- [Selected passage]:
▽
This guide may have been updated by The Wirecutter. To see the current recommendation, please go here.

14
Jun

Alienware banks on VR with the new Aurora desktop


Alienware’s last Aurora, the R4, is most (in)famous for the “ALX” option, which adds fins that flip open when the machine gets hot. Dell has just relaunched the Alienware Aurora desktop that sadly lacks that geeky option. In exchange, you do get a smaller, tool-less mid-tower that retains the minimalist gaming design flare that the original was known for. It also packs a punch with powerful CPU options and optional dual graphics cards, including NVIDIA’s latest GeForce GTX 1080.

Folks that build their own PCs may poo-poo such a machine, but many gamers and multimedia artists are more comfortable letting someone else do the assembly. Dell is also targeting the new, unknown VR market with the machine, and those folks — who may suddenly realize they need a powerful PC — likely want something ready-to-go. With the GTX 1080 option, it’ll support up to three 4K displays, making it more than capable of handling the HTC Vive or Oculus Rift headsets.

You can order it with any sixth-gen Core Intel chip (including the insane $1,723 Core i7 Extreme Edition), up to 64GB of DDR4 RAM and a 1TB M.2 PCIe SSD with 2GB of RAID HDD storage. If you think all that might get a bit hot in a mid-tower case, Alienware has a liquid-cooled option. The Aurora desktop starts at $799, though it’ll be several times more if you load it up with top-spec parts.

If you just want the best and hang the cost, Alienware has refreshed its Area-51 desktop model. It retains the frankly insane triangular design of the original, which is supposed to cycle air from front to back in order to keep components cool. The main update is support for Intel’s quasi-sixth-generation Broadwell-E Core processors, including the 10-core, i7-6950X Extreme Edition, which, as we mentioned, costs a cool $1,723.
△
- [Problems and tasks]:
(1) Name every organization that the Alienware Aurora article mentions on its own, leaving out names that appear only inside a product name.
(2) Repeat the Alienware Aurora article word for word from "This guide may" up to and including "GeForce GTX 1080.".
You won't need the listing that follows.

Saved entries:
▽
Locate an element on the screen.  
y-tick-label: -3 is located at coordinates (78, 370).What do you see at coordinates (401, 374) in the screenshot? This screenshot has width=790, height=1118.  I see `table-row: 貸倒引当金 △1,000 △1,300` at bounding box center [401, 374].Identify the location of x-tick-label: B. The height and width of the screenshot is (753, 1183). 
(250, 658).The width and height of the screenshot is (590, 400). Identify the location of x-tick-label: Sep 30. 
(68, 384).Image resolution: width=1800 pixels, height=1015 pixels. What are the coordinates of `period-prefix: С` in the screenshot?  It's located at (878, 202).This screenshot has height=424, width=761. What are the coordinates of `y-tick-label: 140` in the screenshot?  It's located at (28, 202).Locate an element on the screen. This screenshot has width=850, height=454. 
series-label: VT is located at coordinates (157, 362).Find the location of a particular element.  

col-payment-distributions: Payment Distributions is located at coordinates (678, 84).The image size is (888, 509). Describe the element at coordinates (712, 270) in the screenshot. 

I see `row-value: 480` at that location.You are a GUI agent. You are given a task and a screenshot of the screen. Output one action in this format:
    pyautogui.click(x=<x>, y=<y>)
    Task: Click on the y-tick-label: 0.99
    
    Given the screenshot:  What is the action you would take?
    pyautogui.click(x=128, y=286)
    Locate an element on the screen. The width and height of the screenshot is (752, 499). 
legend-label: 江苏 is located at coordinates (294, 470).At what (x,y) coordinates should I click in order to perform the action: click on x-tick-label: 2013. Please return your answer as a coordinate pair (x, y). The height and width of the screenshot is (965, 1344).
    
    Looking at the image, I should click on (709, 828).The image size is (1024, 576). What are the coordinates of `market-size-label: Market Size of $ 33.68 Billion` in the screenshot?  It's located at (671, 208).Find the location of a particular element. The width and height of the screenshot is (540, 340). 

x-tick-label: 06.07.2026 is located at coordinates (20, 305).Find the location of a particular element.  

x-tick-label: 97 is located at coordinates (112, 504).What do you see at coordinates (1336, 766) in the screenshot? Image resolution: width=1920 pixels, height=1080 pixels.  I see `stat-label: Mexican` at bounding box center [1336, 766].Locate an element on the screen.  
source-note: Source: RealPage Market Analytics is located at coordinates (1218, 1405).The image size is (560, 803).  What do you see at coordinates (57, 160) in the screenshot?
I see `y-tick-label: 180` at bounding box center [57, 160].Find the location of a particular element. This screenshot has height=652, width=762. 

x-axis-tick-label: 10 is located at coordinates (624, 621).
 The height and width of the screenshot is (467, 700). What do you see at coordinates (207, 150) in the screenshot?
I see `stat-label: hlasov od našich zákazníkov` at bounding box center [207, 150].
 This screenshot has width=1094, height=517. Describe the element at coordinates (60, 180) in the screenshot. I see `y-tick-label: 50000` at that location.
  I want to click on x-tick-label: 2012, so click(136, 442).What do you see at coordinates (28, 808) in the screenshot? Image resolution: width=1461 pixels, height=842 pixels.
△
- [Answers for the tasks]:
(1) The Wirecutter, Alienware, Dell, NVIDIA, Intel

(2)
This guide may have been updated by The Wirecutter. To see the current recommendation, please go here.

14
Jun

Alienware banks on VR with the new Aurora desktop


Alienware’s last Aurora, the R4, is most (in)famous for the “ALX” option, which adds fins that flip open when the machine gets hot. Dell has just relaunched the Alienware Aurora desktop that sadly lacks that geeky option. In exchange, you do get a smaller, tool-less mid-tower that retains the minimalist gaming design flare that the original was known for. It also packs a punch with powerful CPU options and optional dual graphics cards, including NVIDIA’s latest GeForce GTX 1080.